▶ Dataset records
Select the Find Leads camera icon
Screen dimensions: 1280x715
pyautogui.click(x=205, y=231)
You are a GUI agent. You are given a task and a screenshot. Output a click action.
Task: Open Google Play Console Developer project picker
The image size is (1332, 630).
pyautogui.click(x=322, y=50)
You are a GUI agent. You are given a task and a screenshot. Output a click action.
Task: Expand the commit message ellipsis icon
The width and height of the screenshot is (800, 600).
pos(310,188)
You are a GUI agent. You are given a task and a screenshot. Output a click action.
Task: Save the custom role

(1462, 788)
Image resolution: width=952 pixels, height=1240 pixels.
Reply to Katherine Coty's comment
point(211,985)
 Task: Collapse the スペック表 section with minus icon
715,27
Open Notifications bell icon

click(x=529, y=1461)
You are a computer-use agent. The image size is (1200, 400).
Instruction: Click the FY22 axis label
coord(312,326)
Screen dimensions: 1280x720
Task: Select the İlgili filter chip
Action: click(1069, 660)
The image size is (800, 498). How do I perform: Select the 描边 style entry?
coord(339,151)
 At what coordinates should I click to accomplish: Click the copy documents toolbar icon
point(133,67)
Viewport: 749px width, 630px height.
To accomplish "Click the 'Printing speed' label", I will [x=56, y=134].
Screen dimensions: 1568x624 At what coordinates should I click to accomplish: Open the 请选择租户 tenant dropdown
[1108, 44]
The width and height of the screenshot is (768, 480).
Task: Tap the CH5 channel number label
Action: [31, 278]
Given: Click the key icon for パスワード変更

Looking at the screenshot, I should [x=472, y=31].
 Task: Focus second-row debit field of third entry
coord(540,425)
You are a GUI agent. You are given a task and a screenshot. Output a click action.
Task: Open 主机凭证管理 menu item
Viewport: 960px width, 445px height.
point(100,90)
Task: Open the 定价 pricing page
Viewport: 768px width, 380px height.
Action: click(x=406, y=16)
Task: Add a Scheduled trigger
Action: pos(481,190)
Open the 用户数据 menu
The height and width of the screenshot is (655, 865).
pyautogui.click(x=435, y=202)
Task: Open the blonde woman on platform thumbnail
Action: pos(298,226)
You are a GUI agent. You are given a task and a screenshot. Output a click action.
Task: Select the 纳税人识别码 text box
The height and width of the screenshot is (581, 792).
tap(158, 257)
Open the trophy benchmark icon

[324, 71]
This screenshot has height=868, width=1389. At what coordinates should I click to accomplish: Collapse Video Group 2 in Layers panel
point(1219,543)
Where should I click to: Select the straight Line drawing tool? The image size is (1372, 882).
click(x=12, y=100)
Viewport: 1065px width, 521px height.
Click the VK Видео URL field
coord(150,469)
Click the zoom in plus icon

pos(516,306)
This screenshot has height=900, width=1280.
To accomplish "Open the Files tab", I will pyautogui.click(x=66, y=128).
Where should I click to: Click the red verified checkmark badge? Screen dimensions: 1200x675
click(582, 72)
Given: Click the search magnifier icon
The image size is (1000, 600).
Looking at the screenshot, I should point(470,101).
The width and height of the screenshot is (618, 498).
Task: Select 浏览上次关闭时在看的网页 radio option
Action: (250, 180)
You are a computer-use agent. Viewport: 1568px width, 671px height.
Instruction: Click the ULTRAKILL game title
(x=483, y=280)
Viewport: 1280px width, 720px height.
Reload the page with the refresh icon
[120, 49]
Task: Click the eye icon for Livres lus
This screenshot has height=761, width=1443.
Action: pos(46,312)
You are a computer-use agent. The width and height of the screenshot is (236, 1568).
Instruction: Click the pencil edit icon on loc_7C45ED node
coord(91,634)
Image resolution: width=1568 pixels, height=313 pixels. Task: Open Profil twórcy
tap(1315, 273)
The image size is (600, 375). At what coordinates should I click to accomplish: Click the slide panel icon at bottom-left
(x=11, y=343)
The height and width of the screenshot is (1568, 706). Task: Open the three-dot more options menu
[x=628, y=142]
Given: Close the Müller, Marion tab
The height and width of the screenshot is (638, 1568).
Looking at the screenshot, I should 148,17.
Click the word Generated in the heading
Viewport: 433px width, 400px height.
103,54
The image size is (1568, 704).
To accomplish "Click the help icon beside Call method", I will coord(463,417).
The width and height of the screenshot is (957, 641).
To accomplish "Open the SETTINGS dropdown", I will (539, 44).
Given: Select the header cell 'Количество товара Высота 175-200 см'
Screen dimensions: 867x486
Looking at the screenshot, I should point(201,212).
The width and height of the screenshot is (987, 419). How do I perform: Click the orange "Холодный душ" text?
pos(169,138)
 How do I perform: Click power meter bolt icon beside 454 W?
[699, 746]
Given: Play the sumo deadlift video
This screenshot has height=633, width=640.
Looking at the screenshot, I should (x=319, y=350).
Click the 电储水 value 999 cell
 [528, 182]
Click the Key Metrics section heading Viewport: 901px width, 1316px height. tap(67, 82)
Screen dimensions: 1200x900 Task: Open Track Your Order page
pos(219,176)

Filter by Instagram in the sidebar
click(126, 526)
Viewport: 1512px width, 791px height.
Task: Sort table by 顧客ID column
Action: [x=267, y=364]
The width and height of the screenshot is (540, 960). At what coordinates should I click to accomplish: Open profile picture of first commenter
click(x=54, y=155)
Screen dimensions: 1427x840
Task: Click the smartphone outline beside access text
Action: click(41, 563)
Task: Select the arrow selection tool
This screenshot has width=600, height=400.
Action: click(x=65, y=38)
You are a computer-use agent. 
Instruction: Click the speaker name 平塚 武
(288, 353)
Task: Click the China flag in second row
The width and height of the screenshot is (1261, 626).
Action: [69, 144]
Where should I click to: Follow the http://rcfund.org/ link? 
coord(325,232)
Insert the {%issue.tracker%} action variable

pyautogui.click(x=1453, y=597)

▶ Activity
Please write out, exactly as they appear, only the lines from the one holding "Task: Click the China flag in second row" through the end of the data.

▶ Task answer
Task: Click the China flag in second row
The width and height of the screenshot is (1261, 626).
Action: [69, 144]
Where should I click to: Follow the http://rcfund.org/ link? 
coord(325,232)
Insert the {%issue.tracker%} action variable

pyautogui.click(x=1453, y=597)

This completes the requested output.